PROBLEM DESCRIPTION:
Print the listing below once more, unchanged.

MATERIAL PROVIDED:
--------------------------------------------------

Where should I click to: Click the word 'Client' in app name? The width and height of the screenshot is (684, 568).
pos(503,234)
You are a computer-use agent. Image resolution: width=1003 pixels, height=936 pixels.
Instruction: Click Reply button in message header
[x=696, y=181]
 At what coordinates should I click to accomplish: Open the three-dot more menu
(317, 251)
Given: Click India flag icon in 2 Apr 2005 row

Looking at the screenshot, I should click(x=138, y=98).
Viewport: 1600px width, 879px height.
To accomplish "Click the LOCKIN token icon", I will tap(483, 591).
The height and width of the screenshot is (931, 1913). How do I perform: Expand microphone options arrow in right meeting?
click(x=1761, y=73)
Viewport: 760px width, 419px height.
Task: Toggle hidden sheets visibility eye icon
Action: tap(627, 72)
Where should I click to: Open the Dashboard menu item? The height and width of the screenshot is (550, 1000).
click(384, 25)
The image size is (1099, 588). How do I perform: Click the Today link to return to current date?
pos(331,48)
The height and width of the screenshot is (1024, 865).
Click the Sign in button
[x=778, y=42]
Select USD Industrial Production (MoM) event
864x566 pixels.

--------------------------------------------------

PROBLEM SOLUTION:
Where should I click to: Click the word 'Client' in app name? The width and height of the screenshot is (684, 568).
pos(503,234)
You are a computer-use agent. Image resolution: width=1003 pixels, height=936 pixels.
Instruction: Click Reply button in message header
[x=696, y=181]
 At what coordinates should I click to accomplish: Open the three-dot more menu
(317, 251)
Given: Click India flag icon in 2 Apr 2005 row

Looking at the screenshot, I should click(x=138, y=98).
Viewport: 1600px width, 879px height.
To accomplish "Click the LOCKIN token icon", I will tap(483, 591).
The height and width of the screenshot is (931, 1913). How do I perform: Expand microphone options arrow in right meeting?
click(x=1761, y=73)
Viewport: 760px width, 419px height.
Task: Toggle hidden sheets visibility eye icon
Action: tap(627, 72)
Where should I click to: Open the Dashboard menu item? The height and width of the screenshot is (550, 1000).
click(384, 25)
The image size is (1099, 588). How do I perform: Click the Today link to return to current date?
pos(331,48)
The height and width of the screenshot is (1024, 865).
Click the Sign in button
[x=778, y=42]
Select USD Industrial Production (MoM) event
864x566 pixels.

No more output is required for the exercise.